Idos de maio
Sónia Calvário
Entre o confinamento e o desconfinamento, a retoma gradual da economia, o, afinal, necessário, e obrigatório, uso de máscaras, o lay off e os seus abusos, a injeção de (mais) muitos milhões no Novo Banco, e a pretensão do mesmo por parte da TAP – sempre sem que se possa questionar a distribuição de dividendos pelos seus acionistas; entre a divulgação de imagens e situações de violência, por cá e pelo mundo, o aumento da pobreza, o desemprego, a precariedade, o medo e o desrespeito pela vida comum, Portugal ficou chocado com os homicídios, primeiro da menina de Peniche e, há dois dias, de uma jovem de Elvas…
A morte da Valentina fez voltar a questionar a forma como são protegidas as nossas crianças. Apontou-se o dedo à CPCJ. Interrogou-se o papel da escola neste domínio.

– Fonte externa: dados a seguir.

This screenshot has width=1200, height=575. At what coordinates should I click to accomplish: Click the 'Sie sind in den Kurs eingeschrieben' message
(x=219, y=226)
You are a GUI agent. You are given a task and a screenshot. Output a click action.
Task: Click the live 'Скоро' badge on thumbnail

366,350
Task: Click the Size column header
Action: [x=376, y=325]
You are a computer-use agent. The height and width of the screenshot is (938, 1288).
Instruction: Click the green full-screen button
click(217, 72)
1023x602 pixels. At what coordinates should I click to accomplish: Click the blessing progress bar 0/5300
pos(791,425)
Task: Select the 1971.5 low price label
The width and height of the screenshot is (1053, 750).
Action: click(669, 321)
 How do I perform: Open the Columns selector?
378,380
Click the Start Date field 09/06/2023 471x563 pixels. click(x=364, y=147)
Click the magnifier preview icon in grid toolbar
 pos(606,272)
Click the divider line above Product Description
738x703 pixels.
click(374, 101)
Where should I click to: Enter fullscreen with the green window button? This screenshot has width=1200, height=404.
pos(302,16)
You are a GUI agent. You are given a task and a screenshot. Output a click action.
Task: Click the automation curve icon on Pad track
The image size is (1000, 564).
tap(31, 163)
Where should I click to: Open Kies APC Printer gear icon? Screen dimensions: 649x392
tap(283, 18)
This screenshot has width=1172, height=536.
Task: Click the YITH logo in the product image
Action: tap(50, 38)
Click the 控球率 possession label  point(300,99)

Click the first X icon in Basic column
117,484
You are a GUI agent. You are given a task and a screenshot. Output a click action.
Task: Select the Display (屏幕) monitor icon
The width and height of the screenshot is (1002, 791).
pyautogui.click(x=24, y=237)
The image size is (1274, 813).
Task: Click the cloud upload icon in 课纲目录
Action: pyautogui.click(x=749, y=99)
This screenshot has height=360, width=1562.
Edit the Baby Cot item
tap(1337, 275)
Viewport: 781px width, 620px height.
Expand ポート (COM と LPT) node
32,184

Constatou-se, mais uma vez, que os recursos das instituições, às quais compete detetar, denunciar e acompanhar situações de risco/perigo, são escassos e frágeis. Como funcionam estas entidades? Como é feito o trabalho das CPCJ? Como são compostas estas importantes estruturas? Dependem, essencialmente, dos técnicos que são “cedidos” pelas autarquias e Segurança Social, e, em muitas, são profissionais que acumulam o trabalho – exigente – realizado no âmbito das CPCJ com as outras tarefas, próprias dos serviços a que pertencem. Os meios e recursos materiais, como veículos por exemplo, são também cedidos, dependendo das disponibilidades das entidades cedentes. Existem voluntários, que, enquanto tal, dedicam o tempo possível à causa e ao acompanhamento de processos de proteção de crianças e jovens, articulando-o com a sua atividade profissional. Depois existem os nomeados pelas entidades, para as representarem, e, claro, nem sempre com o perfil adequado e, muitas vezes, com interesses e vocações que pouco ou nada acrescentam para o fim visado pela CPCJ, antes pelo contrário.
E foi assim que passámos mais um mês. Com ou sem pandemia, o nosso comportamento muda pouco: indignamo-nos; desabafamos nas redes sociais e, com sorte, muita gente gosta e concorda; aproveitamos para lançar algumas suspeições, ofender e inflamar o discurso, mesmo que seja agressivo e desrespeitoso, pois afinal “somos humanos” (!); chocamo-nos com notícias, nomeadamente de violência, interrogamo-nos de como vai a segurança e a proteção dos que mais dependem de todos nós, e esquecemos rapidamente, pois é importante acompanhar o que vai surgindo… e o raio do futebol que nunca mais recomeça!